Muscle memory/autoimmune diseases/neuro-plasticity: This video seemed to give you guys a lot of
ideas for other videos. These are all super interesting topics that there’s no way I
could do them justice right now, but I love suggestions like these so keep them coming. Water use (Feynstein 100): Had an interesting
comment about how much agriculture really can be scaled up in order to feed more people.
The truth is, no one really knows for sure, because we don’t know what will be possible
with tomorrow’s technology or in tomorrow’s climate. But what’s certain is we’ll have
to feed that population differently than we do now. According to the World Bank, 70% (!!!) of
freshwater that we use on Earth goes to agriculture, already! So while there is some land like
deserts where we’re not growing stuff already, we don’t have extra freshwater to make that
into farmland. Gonna have to be a lot more careful with what we plant where, to make
best use of water, and even consider developing crops that use less water, which is a whole
GMO question that we should probably talk about one of these days.

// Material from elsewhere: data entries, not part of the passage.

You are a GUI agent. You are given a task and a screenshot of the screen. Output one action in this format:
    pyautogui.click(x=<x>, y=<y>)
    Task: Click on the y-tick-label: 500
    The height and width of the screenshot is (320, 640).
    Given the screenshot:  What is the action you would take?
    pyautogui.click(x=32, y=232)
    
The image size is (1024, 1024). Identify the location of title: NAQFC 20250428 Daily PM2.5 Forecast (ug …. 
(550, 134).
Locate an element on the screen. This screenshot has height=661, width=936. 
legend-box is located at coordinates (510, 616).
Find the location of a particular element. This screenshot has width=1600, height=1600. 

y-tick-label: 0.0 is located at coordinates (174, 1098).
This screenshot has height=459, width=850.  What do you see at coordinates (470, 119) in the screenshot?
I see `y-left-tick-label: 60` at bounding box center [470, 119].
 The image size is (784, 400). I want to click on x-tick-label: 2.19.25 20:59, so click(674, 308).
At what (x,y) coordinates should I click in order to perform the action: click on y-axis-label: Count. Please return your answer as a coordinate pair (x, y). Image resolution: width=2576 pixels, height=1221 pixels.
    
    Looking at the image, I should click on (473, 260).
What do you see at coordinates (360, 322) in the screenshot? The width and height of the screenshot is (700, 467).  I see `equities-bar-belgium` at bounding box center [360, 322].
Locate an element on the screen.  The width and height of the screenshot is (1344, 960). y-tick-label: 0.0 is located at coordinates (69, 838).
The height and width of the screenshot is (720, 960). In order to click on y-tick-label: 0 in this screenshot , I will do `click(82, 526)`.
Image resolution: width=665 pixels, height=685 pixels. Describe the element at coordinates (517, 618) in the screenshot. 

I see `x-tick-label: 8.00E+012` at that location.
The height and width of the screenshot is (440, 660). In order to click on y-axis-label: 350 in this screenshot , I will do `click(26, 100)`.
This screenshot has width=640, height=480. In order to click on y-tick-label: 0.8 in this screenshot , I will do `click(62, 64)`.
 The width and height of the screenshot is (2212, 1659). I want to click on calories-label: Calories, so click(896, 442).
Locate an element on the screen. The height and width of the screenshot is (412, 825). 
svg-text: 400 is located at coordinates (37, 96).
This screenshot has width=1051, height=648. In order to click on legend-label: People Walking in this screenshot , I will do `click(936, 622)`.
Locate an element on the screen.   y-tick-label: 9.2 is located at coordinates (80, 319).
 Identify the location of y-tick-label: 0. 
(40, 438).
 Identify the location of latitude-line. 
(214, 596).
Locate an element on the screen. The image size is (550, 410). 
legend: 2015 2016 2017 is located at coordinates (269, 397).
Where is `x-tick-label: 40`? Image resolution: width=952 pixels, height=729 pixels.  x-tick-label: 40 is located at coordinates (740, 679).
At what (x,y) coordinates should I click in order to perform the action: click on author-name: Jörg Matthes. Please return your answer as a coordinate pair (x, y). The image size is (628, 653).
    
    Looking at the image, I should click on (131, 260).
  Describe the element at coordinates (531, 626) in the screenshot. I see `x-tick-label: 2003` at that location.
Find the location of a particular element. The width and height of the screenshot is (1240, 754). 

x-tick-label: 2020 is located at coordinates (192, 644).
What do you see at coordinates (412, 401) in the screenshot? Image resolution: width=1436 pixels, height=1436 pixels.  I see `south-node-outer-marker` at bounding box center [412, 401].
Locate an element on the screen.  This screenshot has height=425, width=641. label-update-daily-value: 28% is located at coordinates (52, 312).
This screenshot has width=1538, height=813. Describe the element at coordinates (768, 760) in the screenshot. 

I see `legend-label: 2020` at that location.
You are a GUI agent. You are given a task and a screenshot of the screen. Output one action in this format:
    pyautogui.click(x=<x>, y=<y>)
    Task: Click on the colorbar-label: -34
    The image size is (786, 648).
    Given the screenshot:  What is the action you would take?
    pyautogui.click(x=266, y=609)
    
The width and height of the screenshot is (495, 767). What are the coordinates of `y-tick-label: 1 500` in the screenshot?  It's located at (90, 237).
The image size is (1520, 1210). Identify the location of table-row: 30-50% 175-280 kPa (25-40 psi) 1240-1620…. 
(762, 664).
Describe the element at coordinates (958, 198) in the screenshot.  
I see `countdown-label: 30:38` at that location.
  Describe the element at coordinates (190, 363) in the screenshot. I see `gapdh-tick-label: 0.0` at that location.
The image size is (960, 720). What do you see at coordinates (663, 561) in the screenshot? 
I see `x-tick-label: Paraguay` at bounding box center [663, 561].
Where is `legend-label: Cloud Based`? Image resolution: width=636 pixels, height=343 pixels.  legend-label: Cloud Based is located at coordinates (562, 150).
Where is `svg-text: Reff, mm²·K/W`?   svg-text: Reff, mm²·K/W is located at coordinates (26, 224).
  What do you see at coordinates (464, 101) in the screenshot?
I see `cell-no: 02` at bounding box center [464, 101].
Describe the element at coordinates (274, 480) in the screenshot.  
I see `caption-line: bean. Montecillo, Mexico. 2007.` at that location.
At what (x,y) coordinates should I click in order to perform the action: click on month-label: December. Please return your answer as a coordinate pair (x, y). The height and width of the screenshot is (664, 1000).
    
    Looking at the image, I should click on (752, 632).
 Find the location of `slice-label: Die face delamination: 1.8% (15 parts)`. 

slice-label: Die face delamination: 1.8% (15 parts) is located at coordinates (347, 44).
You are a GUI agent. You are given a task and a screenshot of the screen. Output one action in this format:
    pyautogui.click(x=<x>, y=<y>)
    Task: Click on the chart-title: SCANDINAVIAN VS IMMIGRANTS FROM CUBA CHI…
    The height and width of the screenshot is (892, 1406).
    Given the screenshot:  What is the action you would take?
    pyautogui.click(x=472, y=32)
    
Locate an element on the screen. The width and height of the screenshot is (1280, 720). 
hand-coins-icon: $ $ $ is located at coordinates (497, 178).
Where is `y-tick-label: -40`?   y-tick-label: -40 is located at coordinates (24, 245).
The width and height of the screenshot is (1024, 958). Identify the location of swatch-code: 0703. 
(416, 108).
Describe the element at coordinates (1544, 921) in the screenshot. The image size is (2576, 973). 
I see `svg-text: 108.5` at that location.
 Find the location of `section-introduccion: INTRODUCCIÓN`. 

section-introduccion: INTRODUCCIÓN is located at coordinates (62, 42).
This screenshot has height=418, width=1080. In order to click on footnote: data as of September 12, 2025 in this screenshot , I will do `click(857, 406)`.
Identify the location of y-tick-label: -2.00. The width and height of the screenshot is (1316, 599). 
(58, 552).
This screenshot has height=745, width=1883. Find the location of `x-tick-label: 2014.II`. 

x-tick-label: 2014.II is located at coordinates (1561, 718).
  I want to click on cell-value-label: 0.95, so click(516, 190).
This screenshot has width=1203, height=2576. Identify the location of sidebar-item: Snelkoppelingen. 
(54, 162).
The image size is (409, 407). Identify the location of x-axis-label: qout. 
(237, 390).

Burden of old age (Wan Ahmad Firas): This is another really interesting side of the
story that we didn’t talk about. Birth rates actually slowing in most of the world, and
most of Earth’s population growth is from people just living longer and not dying as
much as they used to, rather than rapid growth in the number of people being born. So as
science continues to fight aging or even gets close to beating it, we might have a whole
new population question to deal with. Finally: Moon cheese (Ira Iguanadon): Now,
the moon is NOT made of cheese, it is actually made of rock, and covered in several inches
of dust particles that haven’t been smoothed out by wind and erosion like dust here on
Earth, sharp as glass, and which would definitely kill you if you ate it. But if it WAS made
of cheese… well, the moon is roughly 22 million–million-million (22e18) cubic meters
in volume, which is the volume of roughly 720 million-million-million wheels of Parmigiano-Reggiano.
If all 7.6 bn people on Earth ate 27 kg of cheese every year, as much as your average
French person, then it would take approximately 133 billion years for us to eat that cheesy
moon. So, that’s around two million, yeah? Great!
These were all wonderful comments and questions, and we appreciate all your support and curiosity.
There’s a ton I didn’t have time to answer, but you can always find me out there on the
internet. Thanks and remember… Stay curious.